Policy implications related to insufficient medical coverage for medical foods, modified low-protein food and nutritional supplements for patients with heritable disorders

Background: Medical nutrition therapy using medical foods, modified low-protein (LP) food and nutritional supplements has remained the mainstay of treatment for patients with inborn errors of metabolism (IEM) primarily diagnosed and treated subsequent to the public health newborn screening (NBS) program.¹ Although these patients require ongoing nutrition therapy, there is no federal mandate for coverage of medical foods and nutritional supplements.^2,3 Barriers in access to appropriate nutritional support leads to adverse health outcomes and compromises efforts of the U.S. Department of Health and Human Services to reduce morbidity and mortality of newborns and children related to heritable disorders.^4,5 Methods: Surveys followed by phone interviews were conducted with NBS coordinators and dietitians from each state and territory in the United States Southeast Region to assess the status of legislation regarding medical coverage for medical foods, modified LP food, and nutritional supplements.

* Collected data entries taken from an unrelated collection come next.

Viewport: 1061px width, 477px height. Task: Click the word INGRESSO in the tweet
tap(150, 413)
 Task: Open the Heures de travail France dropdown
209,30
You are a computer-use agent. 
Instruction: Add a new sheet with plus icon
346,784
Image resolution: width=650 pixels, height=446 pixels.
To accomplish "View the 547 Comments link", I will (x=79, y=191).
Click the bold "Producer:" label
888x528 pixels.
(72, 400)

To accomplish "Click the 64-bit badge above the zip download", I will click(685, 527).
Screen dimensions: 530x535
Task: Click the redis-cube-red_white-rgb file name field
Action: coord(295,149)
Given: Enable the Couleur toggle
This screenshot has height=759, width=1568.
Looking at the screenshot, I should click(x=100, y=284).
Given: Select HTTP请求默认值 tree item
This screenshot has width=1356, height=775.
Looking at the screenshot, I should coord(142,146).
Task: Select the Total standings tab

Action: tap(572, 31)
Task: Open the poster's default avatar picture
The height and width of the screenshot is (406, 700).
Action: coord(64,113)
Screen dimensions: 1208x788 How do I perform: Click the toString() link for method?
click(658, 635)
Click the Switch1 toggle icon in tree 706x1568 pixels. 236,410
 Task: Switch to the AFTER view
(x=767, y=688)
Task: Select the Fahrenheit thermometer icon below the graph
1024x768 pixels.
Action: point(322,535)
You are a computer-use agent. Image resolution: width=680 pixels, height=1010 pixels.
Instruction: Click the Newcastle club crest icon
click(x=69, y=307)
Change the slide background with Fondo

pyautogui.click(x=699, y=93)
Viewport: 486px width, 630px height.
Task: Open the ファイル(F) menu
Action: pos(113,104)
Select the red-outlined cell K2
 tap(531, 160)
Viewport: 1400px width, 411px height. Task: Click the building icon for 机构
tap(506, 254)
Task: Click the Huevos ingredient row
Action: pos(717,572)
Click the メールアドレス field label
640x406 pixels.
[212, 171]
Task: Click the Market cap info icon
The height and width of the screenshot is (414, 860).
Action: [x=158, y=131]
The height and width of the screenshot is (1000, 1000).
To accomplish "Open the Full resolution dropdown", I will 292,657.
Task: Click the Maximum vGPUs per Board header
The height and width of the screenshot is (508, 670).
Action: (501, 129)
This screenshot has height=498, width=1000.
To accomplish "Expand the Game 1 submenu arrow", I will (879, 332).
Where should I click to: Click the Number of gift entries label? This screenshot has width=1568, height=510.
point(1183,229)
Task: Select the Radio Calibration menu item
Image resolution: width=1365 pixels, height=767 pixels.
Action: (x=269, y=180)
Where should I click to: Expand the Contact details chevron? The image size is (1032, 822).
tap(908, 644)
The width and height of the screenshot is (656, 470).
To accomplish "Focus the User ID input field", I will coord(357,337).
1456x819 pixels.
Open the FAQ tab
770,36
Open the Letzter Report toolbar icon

Data was analyzed using descriptive statistics. Results: Most states have no laws regarding the coverage of medical foods and nutritional supplements. Few states offer very limited forms of supplemental funding for these items, including WIC, Medicaid and grants, and most alternative funding was for children under the age of 18. Conclusion: Although some supplemental funding for medical foods and nutritional supplements exists through state programs, there is a significant gap in coverage for the underinsured and low-income adults with IEMs, potentially leading to unmet health needs, delays in appropriate care and unnecessary illness and hospitalizations. There is a need for legislation which assures national coverage to address this critical issue.